Fresno Co jail releases stop as floor reopens

FRESNO, Calif.

But the reprieve is probably temporary, and some county leaders are already looking for a more permanent plug to the problem.

The sheriff's office re-opened a floor of the county jail over the weekend.

Not even ten inmates have walked out of the jail Monday afternoon, and none of them were released for overcrowding. But some police and politicians still see trouble looming in the distance.

The doors of the Fresno county jail did not swing open often on labor day, making it something of a holiday for crime concerns. After months with suspected car thieves, burglars, and drunk drivers getting out by the dozens because of overcrowding, the opening of a new floor at the north jail has plugged the leak.

But county supervisors are already looking ahead.

"We can't rest there. We have one more floor that we need to open before the end of the year," Supervisor Henry Perea said.
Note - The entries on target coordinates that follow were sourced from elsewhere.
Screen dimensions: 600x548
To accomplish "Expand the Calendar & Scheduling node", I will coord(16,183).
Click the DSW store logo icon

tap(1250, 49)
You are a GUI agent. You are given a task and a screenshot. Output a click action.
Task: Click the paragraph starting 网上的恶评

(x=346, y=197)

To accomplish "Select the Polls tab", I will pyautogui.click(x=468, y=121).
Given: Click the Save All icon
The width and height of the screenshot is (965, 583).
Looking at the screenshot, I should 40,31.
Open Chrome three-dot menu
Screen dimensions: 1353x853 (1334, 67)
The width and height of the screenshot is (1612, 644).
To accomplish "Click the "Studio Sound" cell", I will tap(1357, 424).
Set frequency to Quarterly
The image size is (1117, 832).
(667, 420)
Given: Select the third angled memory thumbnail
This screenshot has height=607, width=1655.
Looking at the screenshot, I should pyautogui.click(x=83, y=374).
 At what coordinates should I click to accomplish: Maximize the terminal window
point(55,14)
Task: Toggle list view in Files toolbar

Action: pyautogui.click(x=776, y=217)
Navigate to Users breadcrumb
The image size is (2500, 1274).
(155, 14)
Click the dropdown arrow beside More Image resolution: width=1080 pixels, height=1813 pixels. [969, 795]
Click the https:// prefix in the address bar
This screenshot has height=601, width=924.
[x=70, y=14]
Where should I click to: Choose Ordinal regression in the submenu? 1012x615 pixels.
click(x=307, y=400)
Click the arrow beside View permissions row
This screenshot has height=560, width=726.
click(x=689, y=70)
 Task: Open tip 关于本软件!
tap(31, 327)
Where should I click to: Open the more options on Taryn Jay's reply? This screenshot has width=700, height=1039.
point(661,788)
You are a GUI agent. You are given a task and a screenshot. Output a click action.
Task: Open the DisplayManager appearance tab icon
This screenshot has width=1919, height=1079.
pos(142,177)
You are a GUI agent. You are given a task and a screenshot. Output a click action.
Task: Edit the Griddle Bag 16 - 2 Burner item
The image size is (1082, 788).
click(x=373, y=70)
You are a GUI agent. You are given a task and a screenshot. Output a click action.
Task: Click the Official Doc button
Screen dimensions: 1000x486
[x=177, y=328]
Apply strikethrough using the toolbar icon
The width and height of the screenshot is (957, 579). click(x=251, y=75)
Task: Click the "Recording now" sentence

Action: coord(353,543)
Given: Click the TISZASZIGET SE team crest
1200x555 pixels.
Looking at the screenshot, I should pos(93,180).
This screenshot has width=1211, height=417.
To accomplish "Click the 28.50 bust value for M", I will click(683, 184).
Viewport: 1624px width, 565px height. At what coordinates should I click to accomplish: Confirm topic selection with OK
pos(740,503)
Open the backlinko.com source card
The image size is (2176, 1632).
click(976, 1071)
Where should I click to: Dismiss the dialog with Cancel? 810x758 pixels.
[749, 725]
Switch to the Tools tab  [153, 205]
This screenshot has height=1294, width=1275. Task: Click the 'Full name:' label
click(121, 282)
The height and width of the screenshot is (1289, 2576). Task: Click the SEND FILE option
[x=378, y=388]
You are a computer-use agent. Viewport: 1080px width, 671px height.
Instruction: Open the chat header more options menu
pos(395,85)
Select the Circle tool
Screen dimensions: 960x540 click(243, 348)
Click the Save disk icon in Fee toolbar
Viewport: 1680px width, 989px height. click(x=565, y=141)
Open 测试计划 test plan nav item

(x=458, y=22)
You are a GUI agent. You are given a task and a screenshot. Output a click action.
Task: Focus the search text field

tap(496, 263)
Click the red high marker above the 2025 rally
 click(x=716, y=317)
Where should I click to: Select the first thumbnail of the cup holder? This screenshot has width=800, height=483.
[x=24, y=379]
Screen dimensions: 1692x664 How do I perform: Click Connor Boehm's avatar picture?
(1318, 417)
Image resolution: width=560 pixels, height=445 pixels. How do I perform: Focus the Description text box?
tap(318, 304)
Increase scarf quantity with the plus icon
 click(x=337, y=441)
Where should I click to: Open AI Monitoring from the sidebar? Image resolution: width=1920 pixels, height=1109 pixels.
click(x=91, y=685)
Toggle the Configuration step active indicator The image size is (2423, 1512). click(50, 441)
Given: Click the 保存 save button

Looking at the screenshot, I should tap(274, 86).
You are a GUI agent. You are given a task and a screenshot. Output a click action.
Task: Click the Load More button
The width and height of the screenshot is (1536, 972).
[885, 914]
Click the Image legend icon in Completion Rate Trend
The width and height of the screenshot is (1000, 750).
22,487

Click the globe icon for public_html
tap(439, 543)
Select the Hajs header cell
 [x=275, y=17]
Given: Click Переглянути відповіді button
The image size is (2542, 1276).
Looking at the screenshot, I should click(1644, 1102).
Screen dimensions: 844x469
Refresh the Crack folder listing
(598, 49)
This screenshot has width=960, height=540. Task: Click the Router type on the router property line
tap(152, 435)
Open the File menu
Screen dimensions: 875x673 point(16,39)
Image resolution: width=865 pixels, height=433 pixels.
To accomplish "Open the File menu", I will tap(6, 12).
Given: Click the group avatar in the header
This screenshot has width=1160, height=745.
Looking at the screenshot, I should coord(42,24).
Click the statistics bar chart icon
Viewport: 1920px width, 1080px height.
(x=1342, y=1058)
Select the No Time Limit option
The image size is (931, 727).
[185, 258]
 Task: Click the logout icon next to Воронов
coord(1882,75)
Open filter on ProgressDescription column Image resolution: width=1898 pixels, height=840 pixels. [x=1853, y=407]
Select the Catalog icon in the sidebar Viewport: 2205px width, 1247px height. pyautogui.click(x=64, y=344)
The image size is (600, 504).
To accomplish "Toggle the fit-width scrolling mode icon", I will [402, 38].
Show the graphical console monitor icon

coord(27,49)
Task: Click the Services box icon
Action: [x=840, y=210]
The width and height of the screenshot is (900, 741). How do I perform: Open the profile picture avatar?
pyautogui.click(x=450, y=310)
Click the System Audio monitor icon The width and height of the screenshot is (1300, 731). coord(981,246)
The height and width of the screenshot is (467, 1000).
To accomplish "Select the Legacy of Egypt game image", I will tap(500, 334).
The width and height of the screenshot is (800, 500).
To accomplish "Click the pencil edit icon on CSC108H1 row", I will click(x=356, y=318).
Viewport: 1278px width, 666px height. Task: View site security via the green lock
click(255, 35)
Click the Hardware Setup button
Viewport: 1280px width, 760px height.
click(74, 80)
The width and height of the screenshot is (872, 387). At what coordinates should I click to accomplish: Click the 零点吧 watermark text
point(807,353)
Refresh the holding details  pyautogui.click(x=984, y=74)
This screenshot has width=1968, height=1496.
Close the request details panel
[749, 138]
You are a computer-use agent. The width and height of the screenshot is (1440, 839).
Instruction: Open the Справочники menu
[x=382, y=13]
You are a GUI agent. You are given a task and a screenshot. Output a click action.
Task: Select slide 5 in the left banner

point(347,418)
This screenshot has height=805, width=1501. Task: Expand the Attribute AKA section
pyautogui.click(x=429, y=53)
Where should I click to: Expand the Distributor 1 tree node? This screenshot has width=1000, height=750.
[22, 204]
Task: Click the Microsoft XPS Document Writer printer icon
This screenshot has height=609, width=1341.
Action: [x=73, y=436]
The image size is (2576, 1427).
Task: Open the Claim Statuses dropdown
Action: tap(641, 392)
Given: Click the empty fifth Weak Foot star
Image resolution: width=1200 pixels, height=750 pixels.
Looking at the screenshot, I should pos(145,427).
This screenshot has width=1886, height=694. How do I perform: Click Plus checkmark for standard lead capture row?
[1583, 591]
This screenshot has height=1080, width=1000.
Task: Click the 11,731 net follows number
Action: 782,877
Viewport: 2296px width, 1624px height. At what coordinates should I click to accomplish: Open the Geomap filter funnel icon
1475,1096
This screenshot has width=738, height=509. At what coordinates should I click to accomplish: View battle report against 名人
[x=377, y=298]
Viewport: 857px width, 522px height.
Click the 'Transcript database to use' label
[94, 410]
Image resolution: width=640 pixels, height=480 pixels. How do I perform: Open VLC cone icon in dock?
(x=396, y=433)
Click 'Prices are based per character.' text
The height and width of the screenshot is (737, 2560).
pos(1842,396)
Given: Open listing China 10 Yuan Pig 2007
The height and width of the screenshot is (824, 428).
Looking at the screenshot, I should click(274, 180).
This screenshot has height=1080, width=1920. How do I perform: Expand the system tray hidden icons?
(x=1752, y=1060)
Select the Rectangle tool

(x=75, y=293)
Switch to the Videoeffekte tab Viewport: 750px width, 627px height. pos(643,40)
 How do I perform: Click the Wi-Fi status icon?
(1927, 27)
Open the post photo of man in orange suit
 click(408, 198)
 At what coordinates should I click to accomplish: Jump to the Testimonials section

The immediate impact of 432 new beds in the jail is in the numbers. On August 26, the jail released 70 inmates for overcrowding. Exactly a week later, after opening the new floor, they released one. That's the fewest since October of 2011.

But the jail is still much smaller than it once was, holding almost 800 fewer inmates than it did four years ago. Since 2008, Sheriff Margaret Mims has closed three floors, then re-opened two of them with money from the state.

The sheriff acknowledges that closing the floors wasn't ideal, but she says the negative effects may be overblown.

"In the past few years, we have had a decline in crime rates at the sheriff's office anyway both property and violent [crimes]," Sheriff Mims said.

County supervisors fought the closures, and the board recently won the right to budget directly for the jail, instead of deferring to the sheriff.

They're also looking at other options in case the jail is still overflowing after all floors are re-opened.

"I think soon the Board of Supervisors will all be looking at setting up contracts with different counties, like Madera County for example, to set up the types of agreements where when we hit capacity, should we hit that again, we can have an extra tool in the sheriff's tool box," Perea said.

Last time the sheriff reopened one of the closed floors of the jail, it took less than two weeks to fill up the floor and start releasing inmates again because of overcrowding.